(Pointing rows for text and elements)
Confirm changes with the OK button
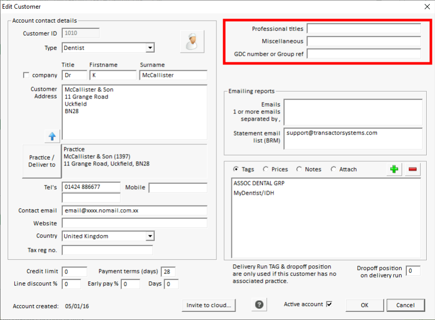Image resolution: width=435 pixels, height=320 pixels. point(365,305)
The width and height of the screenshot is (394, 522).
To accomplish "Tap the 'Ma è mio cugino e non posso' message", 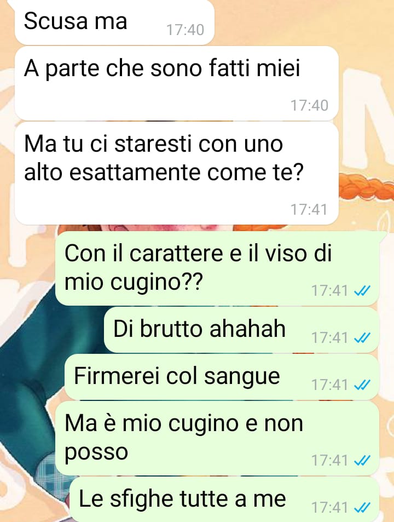I will [217, 438].
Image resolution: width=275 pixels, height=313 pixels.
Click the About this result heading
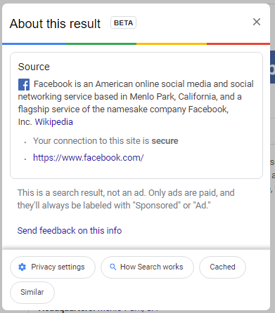pyautogui.click(x=55, y=24)
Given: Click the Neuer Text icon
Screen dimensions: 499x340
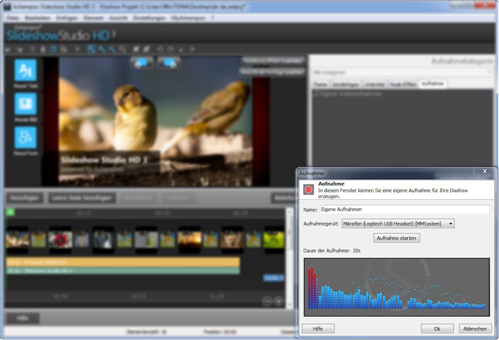Looking at the screenshot, I should (x=25, y=71).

#### SHORT PROBLEM:
Rewrite the rows from the line with "Image resolution: width=275" through the last row, swapping "heading" for "title" and keeping everything else the same. Leave the pictures out.

#### OUTPUT FOR THIS EXERCISE:
Image resolution: width=275 pixels, height=313 pixels.
Click the About this result title
pyautogui.click(x=55, y=24)
Given: Click the Neuer Text icon
Screen dimensions: 499x340
Looking at the screenshot, I should (x=25, y=71).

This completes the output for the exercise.